Phase II randomized study of two regimens of sequentially administered mitomycin C and irinotecan in patients with unresectable esophageal and gastroesophageal adenocarcinoma

Abstract

Background: Based on the observation of topoisomerase-1, upregulation by mitomycin C (MMC), and the phase I antitumor activity of sequential MMC/irinotecan in esophageal cancer, we conducted a phase II evaluation of two schedules of this combination in previously untreated stage III/IV esophageal/gastroesophageal junction adenocarcinomas.

Patients and methods: Patients (n = 76) were randomized to either 6 mg/m MMC on day 1 and 125 mg/m irinotecan on days 2 and 9 (arm A) or 3 mg/m MMC on days 1 and 8 and 125 mg/m irinotecan on days 2 and 9 (arm B). Each cycle was repeated every 28 days. Restaging was planned after two cycles, and resections were performed whenever possible. A two-stage Simon minimax design was used for each arm, with a "pick-the-winner" approach based on efficacy.
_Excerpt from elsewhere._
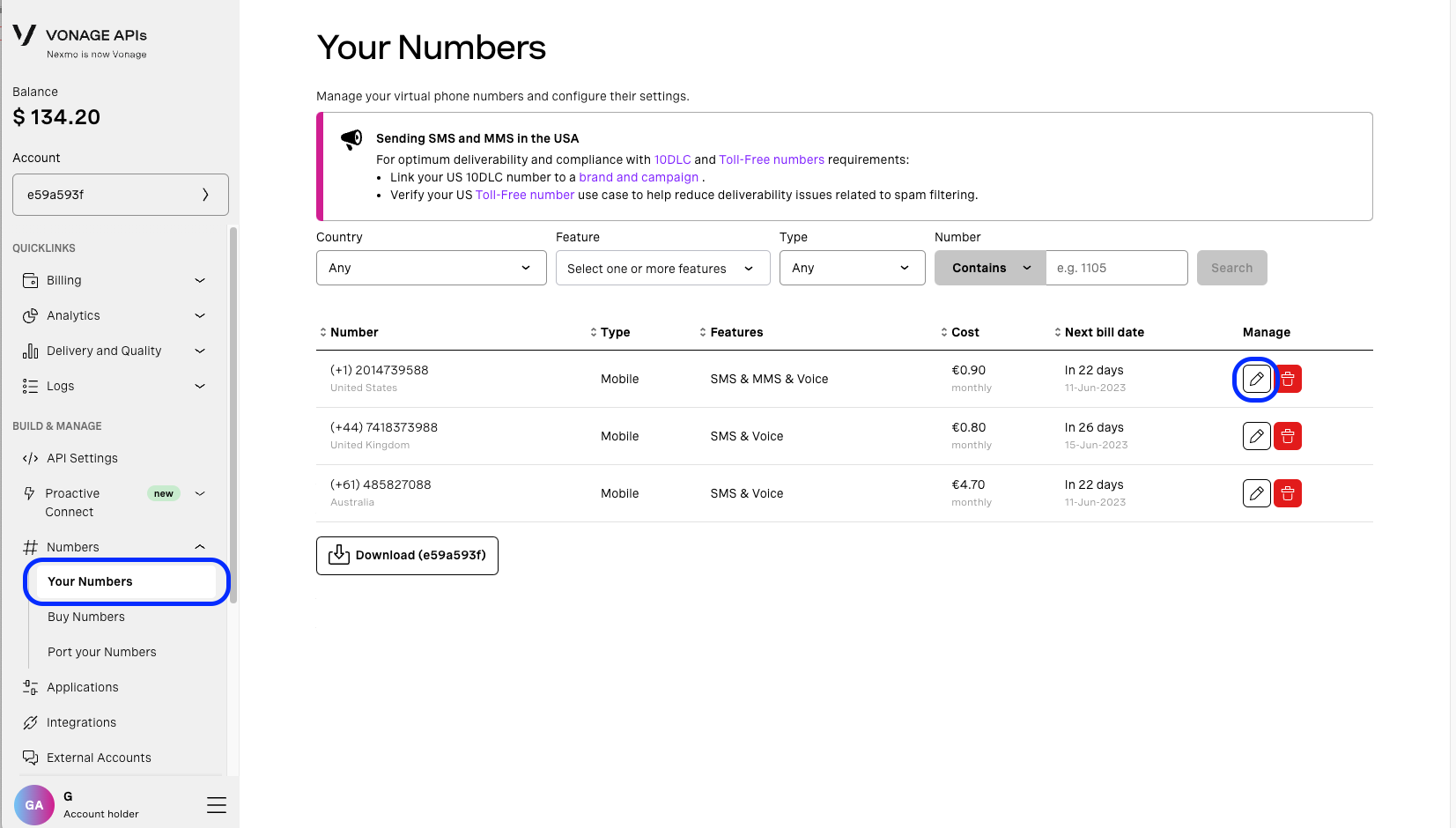
Task: Download numbers list for e59a593f
Action: [x=407, y=556]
Results: The response rate (complete response + partial response) in 73 evaluable patients was 52% (21 of 40 patients) for arm A and 33% (11/33) for arm B. Moderate or severe toxicity was similar. Twenty-seven patients were resected (20:7, arm A:B). There was one complete pathologic response; five others were node negative.
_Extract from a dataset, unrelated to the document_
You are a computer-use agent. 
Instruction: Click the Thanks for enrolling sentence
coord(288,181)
Conclusion: Irinotecan/MMC is feasible in esophageal/gastroesophageal junction adenocarcinoma. MMC (6 mg/m) every 28 days for up to six cycles is the recommended modulatory dose for irinotecan in future trials.

Conflict of interest statement

Disclosure: Tanios Bekaii-Saab, MD, is a paid consultant and is on the speaker bureau for Pfizer, the manufacturer of Irinotecan. The other authors declare no conflicts of interest.

Figures

FIGURE 1

A, Plot of percentage change in computed tomography (CT) tumor size by arm. Individual percentage change in tumor size by CT scan according to the treatment arm (n = 30). B, Plot of percentage change in standard uptake values (SUV) by arm. Individual percentage change in tumor SUV by positron emission tomography according to the treatment arm (n = 38). Two additional patients with progressive disease because of new metabolic lesions were not included.

FIGURE 2

A, Kaplan-Meier plots of progression free survival by percentage change in standard uptake values (SUV). Kaplan-Meier plots showing progression-free survival according to percent decreases in SUV >25% and <25%. There is a statistically significant difference between patients with and without a metabolic response (P = 0.02). B, Kaplan-Meier plots of overall survival by percentage change in SUV. Kaplan-Meier plots showing overall survival according to percent decreases in SUV >25% and <25%. There is a statistically significant difference between patients with and without a metabolic response (P = 0.006).